+++ ARTICLE

The Shingle Springs Casino is currently planned to open with 349 Class III slot machines and approximately 1,650 Class II electronic gaming devices. Under the form of tribal-state compact first signed by the State of California with the Shingle Springs Tribe in 1999, the Shingle Springs Tribe is allowed to operate up to 350 Class III slot machines without licenses from the state. This form of compact allows California tribes to operate additional Class II electronic gaming devices. Under these tribal-state compacts, there is a state-wide limitation on the aggregate number of Class III slot machine licenses that are available. Tribes who have entered into new tribal-state compacts or amendments to the 1999 form of tribal-state compact in general are allowed to operate an unlimited number of Class II electronic gaming devices without the need for obtaining additional licenses, subject to the payment of additional fees to the state, including, in recent cases, fees based on a percentage of slot “net win.” Currently, the Shingle Springs Tribe has not amended its tribal-state compact. If the compact is not renegotiated and amended, the tribe could operate under its existing compact which allows for up to 350 Class III gaming devices and an unlimited number of Class II electronic gaming devices. Management believes that this number of gaming devices is adequate to equip the planned development, and therefore, the availability of additional slot licenses is not an issue that could prevent the project from progressing.

++++++

(WRITTEN REQUEST) Resume the passage on the Shingle Springs Casino's gaming devices and tribal-state compact, picking up after its final sentence.

+++ INFORMATION SHOWN

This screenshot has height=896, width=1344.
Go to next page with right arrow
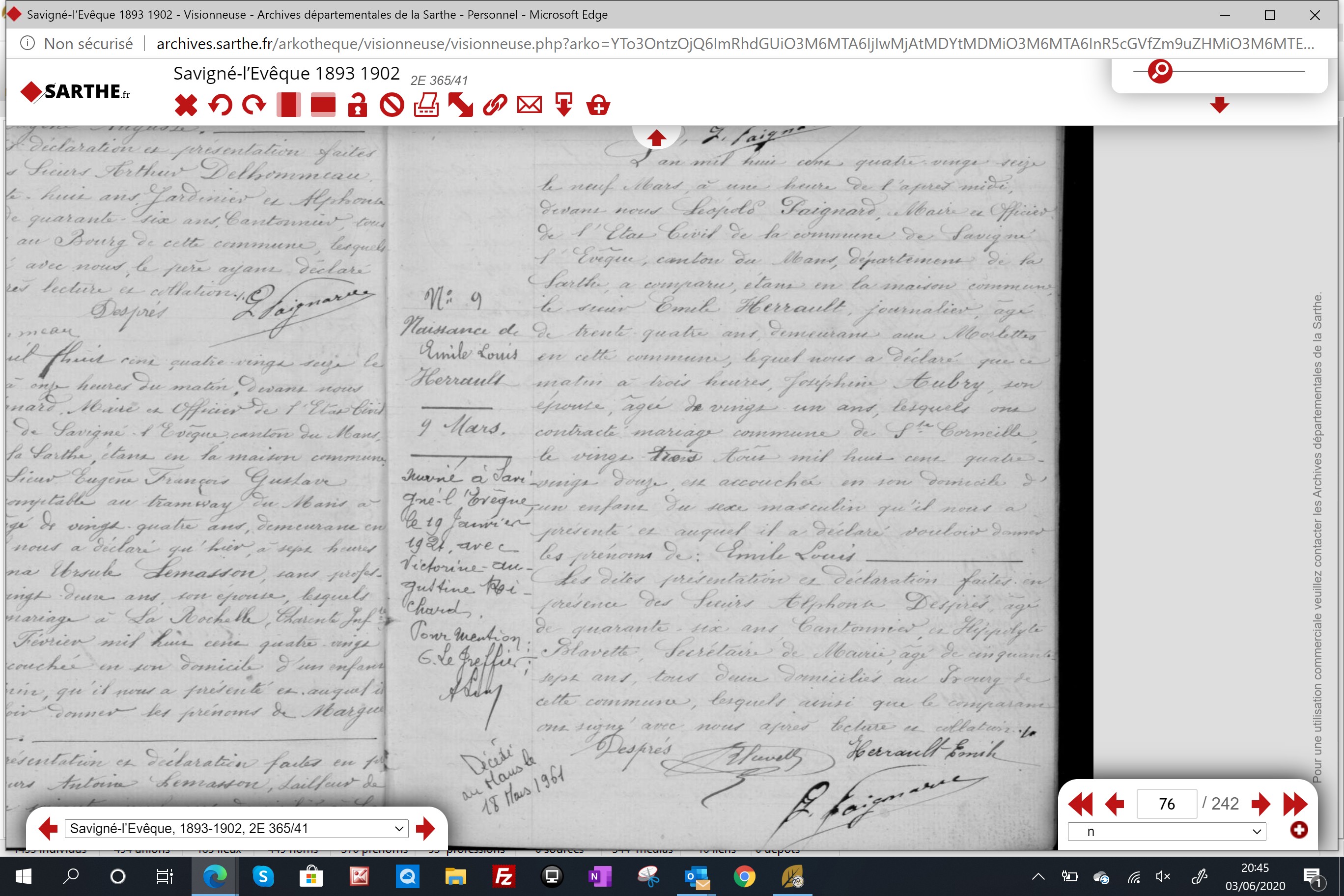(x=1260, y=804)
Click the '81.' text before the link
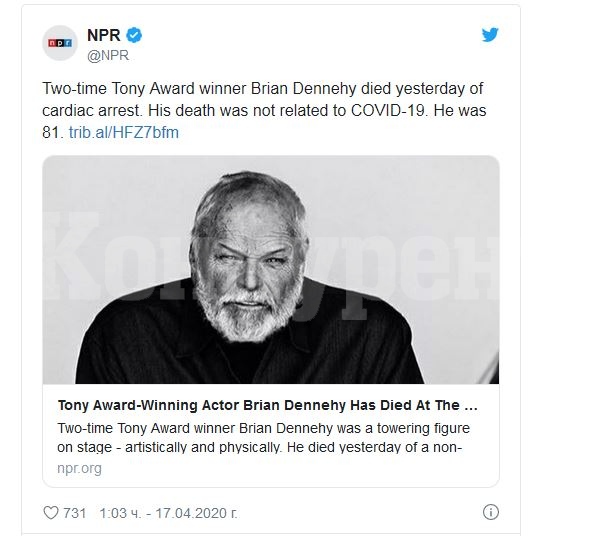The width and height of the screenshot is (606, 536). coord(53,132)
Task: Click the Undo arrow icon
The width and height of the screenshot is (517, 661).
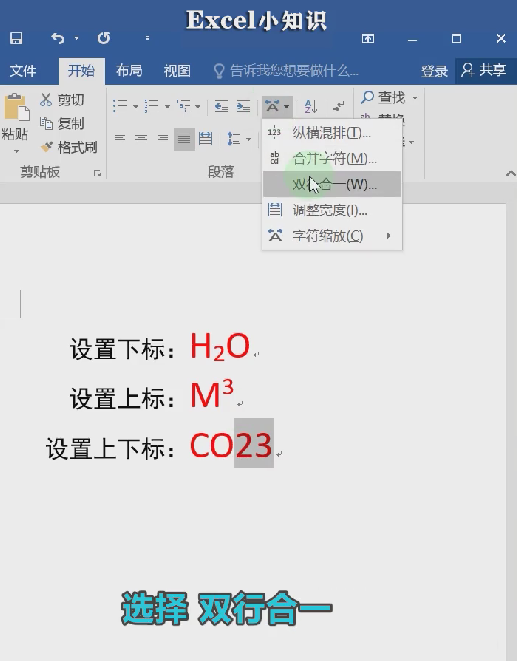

++++++

(ANSWER TO THE PROBLEM)
The most significant milestone yet to be achieved for this project is commercial access to the reservation on which the casino will be built. The Shingle Springs Tribe received state regulatory approval of a necessary interchange to access the tribal land during 2002. Neighboring El Dorado County and VRL, another local group, commenced litigation in federal and state courts against the California regulatory agencies attempting to block the approval of the interchange. During January of 2004, the Court ruled in favor of the CalTrans on all of El Dorado County’s claims challenging CalTrans’ environmental review of the proposed casino project except that the court asked for clarification on one issue. The one remaining issue in the state case questions the state standards for ozone requirements of all of CalTrans projects throughout California. El Dorado County, VRL, CalTrans and the Shingle Springs Tribe filed an appeal and oral arguments on these appeals was heard in August 2005. In November 2005, the Appeals Court issued its decision on these appeals. The Appeals Court ruled in favor of CalTrans’ appeal, rejecting El Dorado County’s argument that the transportation conformity analysis did not conform to state standards. The Appeals Court also rejected all but two of the legal claims asserted in the appeal by El Dorado County and VRL against the EIR prepared by CalTrans for the interchange that will connect Highway 50 to the Shingle Springs Rancheria. For the remaining two issues, the Appeals Court held that CalTrans must supplement its environmental analysis by adding some discussion to the air quality chapter to further explain the project’s contribution to overall vehicular emissions in the region, and that CalTrans also must evaluate whether a smaller casino and hotel would reduce environmental impacts. On December 19, 2005, CalTrans filed a Petition for Review with the Supreme Court of the State of California, and on February 8, 2006 the Supreme Court denied the Petition for Review and ordered the Appeals Court decision to be depublished. The Appeals Court acknowledged CalTrans lacks jurisdiction to require the Shingle Springs Tribe to develop a smaller casino, but nevertheless required some discussion of this alternative in the Supplemental EIR.
 
The Supplemental EIR was completed and published for public review and comment on May 18, 2006. A public review meeting was held and final public comments were subsequently received. Responses to comments were prepared and the final Supplemental EIR was issued in August, 2006. CalTrans issued an updated Finding of no Significant Impact (“FONSI”) and the documents were submitted on August 9, 2006 to the trial court for confirmation that the Appeals Court order has been met. In September 2006, one of the plaintiff’s, VRL, filed a second state suit in the CEQA case alleging that CalTrans did not properly process the Supplemental EIR. No briefing or hearing dates have yet been set on this issue.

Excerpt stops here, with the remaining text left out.